Inconformados, depois de longas tratativas infrutíferas no executivo e no legislativo, entramos no STF com uma Ação Direta de Inconstitucionalidade mostrando que não aceitaremos retrocessos quando o que está em discussão é a defesa da ética em pesquisa e dos participantes dela. Não queremos ser cobaias de experimentos que irão enriquecer nações no norte global enquanto nossos cidadãos sofrem as consequências das desigualdades em saúde.
As diversas ações judiciais que protocolizamos (ADPFs, ADIs, atuações como Amicus Curiae entre outras) em defesa dos direitos e garantias fundamentais, inclusive de meninas e mulheres, mostram o espírito combativo da entidade na luta por direitos e por justiça e são reveladoras de nossas lutas por dignidade, paz, igualdade para todos e para todas, em todas as áreas da vida humana.
Foram inúmeras as lutas relacionadas às questões do direito à saúde, à vida, à educação, a um meio ambiente que possa nos levar a construção de um futuro minimamente adequado ao alcance de uma vida boa e digna.
Criamos o videocast “Questão de Vida”, disponível no Youtube e Spotify, para termos um espaço privilegiado para promover o debate sobre os grandes dilemas com os quais nos deparamos todos os dias.
Encerramos nosso mandato no ano em que a SBB completa seus 30 anos de existência e no qual comemoramos os 20 anos da Declaração Universal sobre Bioética e Direitos Humanos da Unesco.
Enfim, termino essa breve exposição acerca da Sociedade Brasileira de Bioética, para dizer que continuamos fiéis à proposta de Van Rensselaer Potter, que afirmava ser a Bioética “uma ponte para o futuro”, nos alertando da necessidade de conectarmos o Bios (vida) com o Ethos (ética).

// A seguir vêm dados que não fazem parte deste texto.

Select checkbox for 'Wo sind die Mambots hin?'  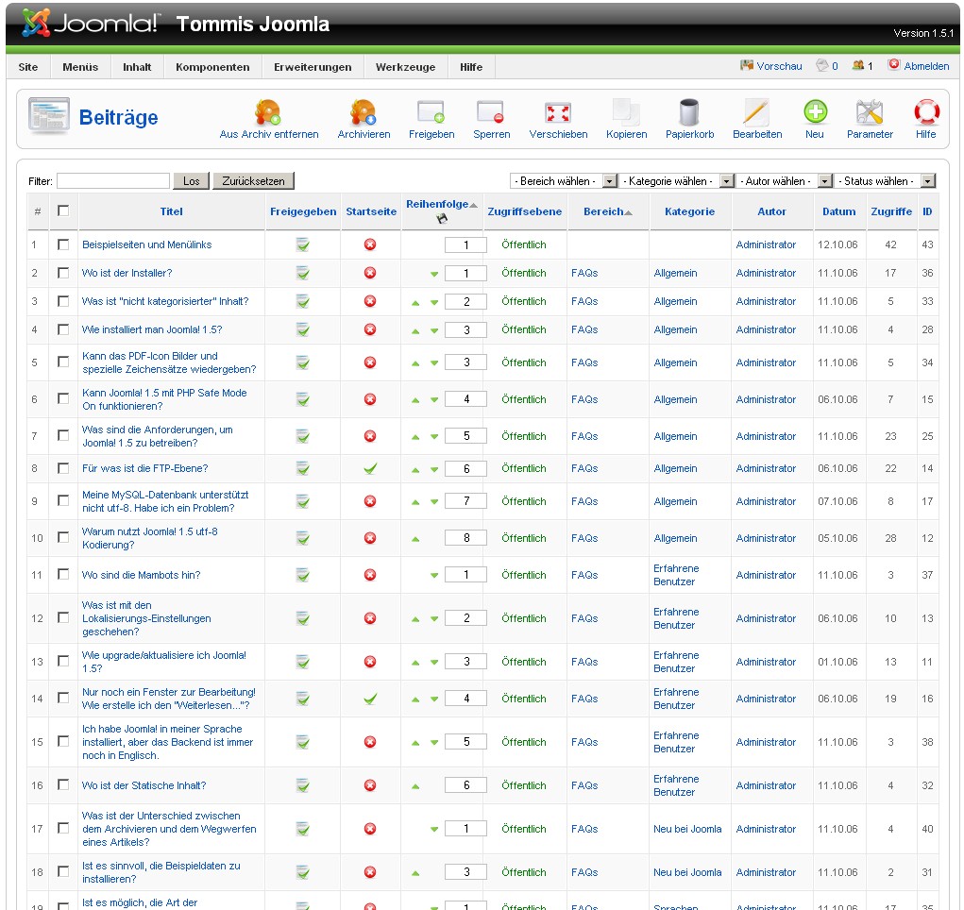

Ao encerrar este ciclo à frente da Sociedade Brasileira de Bioética, reafirmo minha convicção de que a SBB permanecerá como referência ética e científica na defesa da vida e da dignidade, fortalecendo o diálogo entre saberes e inspirando políticas públicas responsáveis.
A bioética, essa “ponte para o futuro” de que falava Van Rensselaer Potter, continuará a nos convocar a escolhas baseadas na justiça, na solidariedade e no respeito às diferenças, garantindo que o compromisso coletivo com a vida em sua diversidade siga iluminando o caminho de um mundo mais justo, plural e verdadeiramente humano.
A Bioética é, certamente, o caminho a ser trilhado para a construção desse mundo mais tolerante, mais respeitoso das diferenças, mais compreensivo das diversas formas como a vida se manifesta no planeta Terra.